Word for word, please restate the line that contains "Click the 整幅地图 button" and all lines after it through the end of the material, minus the pictures.
* * * *
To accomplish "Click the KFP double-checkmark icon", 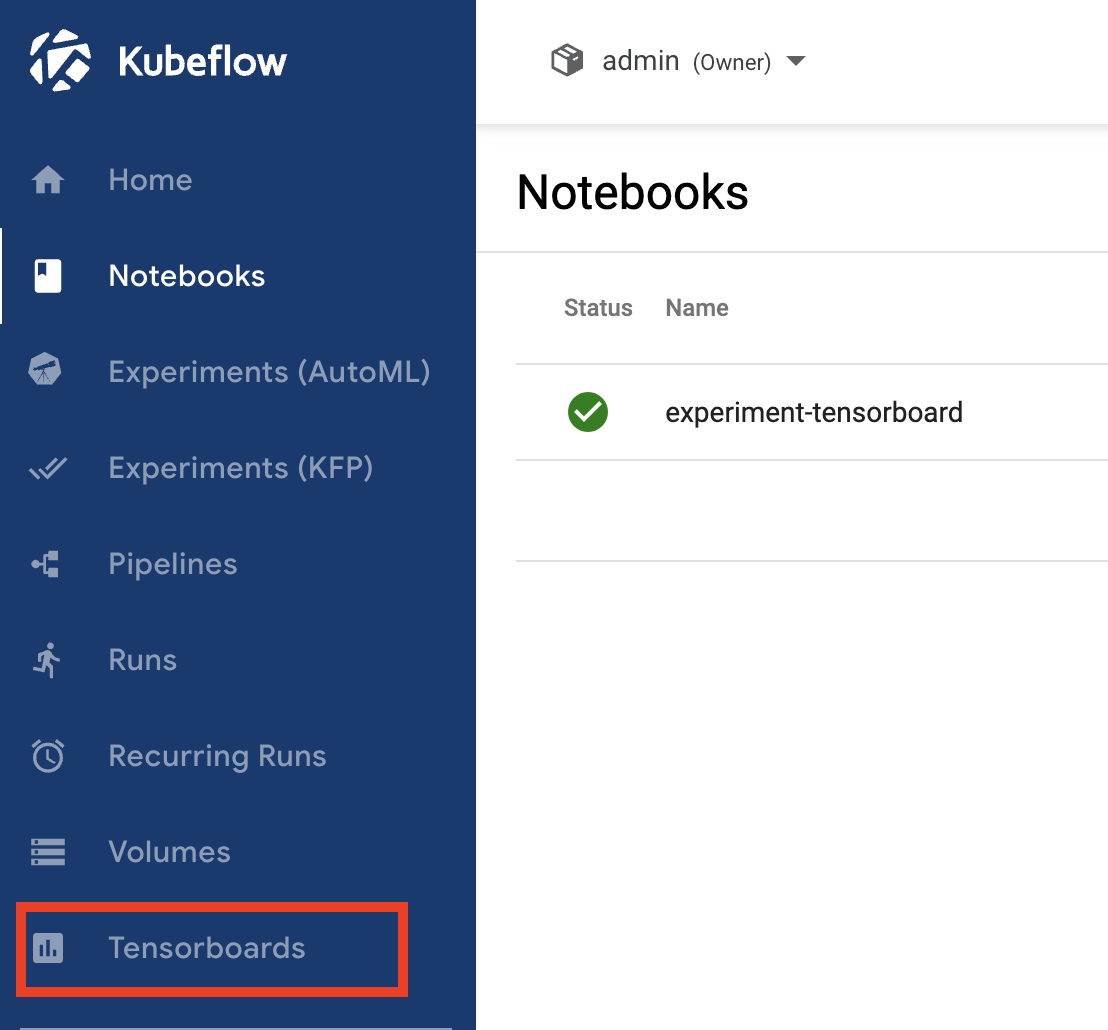I will click(48, 468).
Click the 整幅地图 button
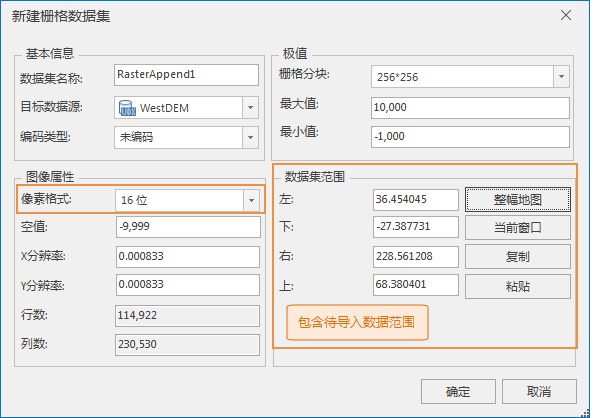This screenshot has height=418, width=595. 518,200
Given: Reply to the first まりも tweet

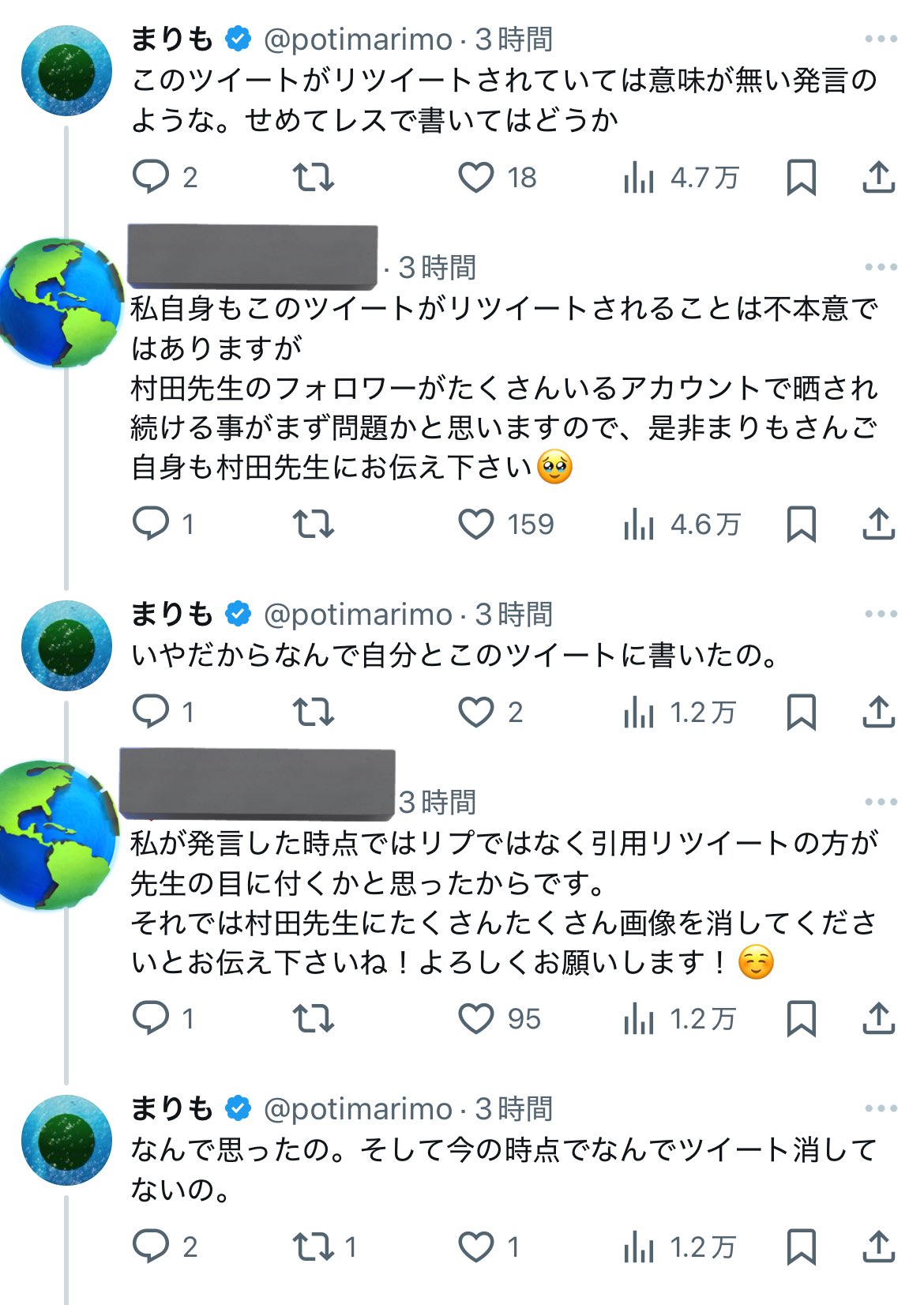Looking at the screenshot, I should click(x=151, y=177).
* * * *
**WRITTEN ANSWER:**
Click the 整幅地图 button
This screenshot has height=418, width=595. 518,200
Given: Reply to the first まりも tweet

Looking at the screenshot, I should click(x=151, y=177).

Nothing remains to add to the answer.